== WHAT TO DO ==
When you reach the line in the data below that contains "Материально-техническое обеспечение и", please start repeating lines exactly, and stop after the line that contains "июня, 2023 (522, 949)", repeating nothing else.

[MATERIAL TO PROCESS — start]

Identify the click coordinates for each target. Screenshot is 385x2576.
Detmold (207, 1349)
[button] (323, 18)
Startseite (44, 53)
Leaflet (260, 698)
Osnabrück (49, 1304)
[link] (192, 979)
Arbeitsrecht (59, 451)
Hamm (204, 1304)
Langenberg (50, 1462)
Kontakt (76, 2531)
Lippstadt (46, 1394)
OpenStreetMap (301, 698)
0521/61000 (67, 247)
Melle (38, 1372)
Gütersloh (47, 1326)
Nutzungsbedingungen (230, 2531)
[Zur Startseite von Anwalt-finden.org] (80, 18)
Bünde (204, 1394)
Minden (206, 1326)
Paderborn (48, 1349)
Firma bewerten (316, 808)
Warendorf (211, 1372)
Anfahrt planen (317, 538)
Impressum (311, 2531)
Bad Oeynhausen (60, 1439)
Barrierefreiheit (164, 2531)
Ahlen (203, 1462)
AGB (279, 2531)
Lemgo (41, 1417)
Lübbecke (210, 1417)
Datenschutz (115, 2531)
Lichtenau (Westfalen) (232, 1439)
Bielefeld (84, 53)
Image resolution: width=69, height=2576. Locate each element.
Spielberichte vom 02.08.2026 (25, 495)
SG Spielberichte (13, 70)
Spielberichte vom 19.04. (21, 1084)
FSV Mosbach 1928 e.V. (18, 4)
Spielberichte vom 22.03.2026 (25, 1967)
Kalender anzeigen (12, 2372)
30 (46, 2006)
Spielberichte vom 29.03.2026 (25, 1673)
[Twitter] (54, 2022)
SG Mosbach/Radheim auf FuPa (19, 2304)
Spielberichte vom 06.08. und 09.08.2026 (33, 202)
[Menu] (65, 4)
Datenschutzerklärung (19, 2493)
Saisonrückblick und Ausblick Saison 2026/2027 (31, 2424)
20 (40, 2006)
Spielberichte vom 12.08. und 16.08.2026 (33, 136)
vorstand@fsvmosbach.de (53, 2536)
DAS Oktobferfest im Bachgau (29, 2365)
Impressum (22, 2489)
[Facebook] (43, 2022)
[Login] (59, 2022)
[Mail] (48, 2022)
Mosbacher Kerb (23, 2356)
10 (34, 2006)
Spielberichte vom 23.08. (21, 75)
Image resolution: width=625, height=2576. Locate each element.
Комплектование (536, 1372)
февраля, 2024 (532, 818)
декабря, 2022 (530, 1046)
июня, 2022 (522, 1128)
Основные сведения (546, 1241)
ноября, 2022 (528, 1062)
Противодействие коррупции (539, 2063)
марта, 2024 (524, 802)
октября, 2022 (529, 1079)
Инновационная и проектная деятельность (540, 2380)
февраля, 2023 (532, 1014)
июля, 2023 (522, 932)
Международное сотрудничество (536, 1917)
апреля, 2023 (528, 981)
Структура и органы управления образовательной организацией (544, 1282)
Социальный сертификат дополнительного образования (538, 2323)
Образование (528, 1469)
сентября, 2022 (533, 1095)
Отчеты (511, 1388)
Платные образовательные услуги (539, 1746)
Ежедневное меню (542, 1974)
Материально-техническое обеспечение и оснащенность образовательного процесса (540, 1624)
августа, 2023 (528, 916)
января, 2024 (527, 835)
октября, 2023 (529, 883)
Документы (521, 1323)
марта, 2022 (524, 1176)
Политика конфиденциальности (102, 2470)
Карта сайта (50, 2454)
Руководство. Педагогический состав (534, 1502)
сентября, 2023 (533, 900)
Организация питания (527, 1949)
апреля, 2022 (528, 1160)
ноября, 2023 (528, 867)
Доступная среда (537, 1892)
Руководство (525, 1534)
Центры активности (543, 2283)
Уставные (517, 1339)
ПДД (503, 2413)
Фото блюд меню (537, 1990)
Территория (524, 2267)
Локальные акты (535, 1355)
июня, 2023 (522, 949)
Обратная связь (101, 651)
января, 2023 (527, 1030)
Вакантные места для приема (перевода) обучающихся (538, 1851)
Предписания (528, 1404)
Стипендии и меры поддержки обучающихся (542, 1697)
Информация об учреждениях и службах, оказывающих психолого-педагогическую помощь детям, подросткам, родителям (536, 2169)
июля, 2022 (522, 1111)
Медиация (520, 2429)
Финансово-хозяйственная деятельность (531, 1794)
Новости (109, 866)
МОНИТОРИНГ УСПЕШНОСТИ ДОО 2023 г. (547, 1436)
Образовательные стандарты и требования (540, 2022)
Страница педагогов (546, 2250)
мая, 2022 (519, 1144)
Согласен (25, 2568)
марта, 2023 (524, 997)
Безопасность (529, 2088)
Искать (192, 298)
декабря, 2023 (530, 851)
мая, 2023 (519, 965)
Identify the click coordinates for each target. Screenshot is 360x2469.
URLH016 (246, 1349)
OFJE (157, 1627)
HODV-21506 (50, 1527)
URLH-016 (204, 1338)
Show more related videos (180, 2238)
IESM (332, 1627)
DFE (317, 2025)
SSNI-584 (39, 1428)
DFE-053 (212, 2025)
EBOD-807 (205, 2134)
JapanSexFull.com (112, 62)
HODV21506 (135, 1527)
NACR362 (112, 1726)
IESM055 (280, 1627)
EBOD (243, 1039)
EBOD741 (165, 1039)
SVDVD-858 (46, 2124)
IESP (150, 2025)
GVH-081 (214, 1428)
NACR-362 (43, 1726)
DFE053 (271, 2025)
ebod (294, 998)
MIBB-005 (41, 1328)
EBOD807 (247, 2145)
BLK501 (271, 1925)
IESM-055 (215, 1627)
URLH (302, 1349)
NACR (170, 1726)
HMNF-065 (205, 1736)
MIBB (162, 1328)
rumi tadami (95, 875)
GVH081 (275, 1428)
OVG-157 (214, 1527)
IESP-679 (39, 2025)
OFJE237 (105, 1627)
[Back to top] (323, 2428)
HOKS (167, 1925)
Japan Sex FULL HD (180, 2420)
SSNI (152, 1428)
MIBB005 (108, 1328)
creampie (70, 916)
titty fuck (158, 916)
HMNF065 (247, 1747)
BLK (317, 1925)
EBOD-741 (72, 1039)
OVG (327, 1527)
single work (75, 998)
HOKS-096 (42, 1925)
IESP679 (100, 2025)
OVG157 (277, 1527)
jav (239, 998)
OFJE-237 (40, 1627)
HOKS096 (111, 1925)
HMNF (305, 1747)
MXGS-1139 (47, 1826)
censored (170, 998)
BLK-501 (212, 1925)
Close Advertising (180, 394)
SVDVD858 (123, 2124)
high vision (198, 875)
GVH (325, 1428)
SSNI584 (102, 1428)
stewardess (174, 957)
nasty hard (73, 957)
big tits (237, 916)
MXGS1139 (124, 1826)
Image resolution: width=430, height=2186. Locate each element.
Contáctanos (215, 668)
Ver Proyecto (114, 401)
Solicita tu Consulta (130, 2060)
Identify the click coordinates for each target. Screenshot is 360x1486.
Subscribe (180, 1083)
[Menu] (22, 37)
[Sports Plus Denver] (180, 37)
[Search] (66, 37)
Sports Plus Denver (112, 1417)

[MATERIAL TO PROCESS — finish]

== EXERCISE ANSWER ==
Материально-техническое обеспечение и оснащенность образовательного процесса (540, 1624)
августа, 2023 (528, 916)
января, 2024 (527, 835)
октября, 2023 (529, 883)
Документы (521, 1323)
марта, 2022 (524, 1176)
Политика конфиденциальности (102, 2470)
Карта сайта (50, 2454)
Руководство. Педагогический состав (534, 1502)
сентября, 2023 (533, 900)
Организация питания (527, 1949)
апреля, 2022 (528, 1160)
ноября, 2023 (528, 867)
Доступная среда (537, 1892)
Руководство (525, 1534)
Центры активности (543, 2283)
Уставные (517, 1339)
ПДД (503, 2413)
Фото блюд меню (537, 1990)
Территория (524, 2267)
Локальные акты (535, 1355)
июня, 2023 (522, 949)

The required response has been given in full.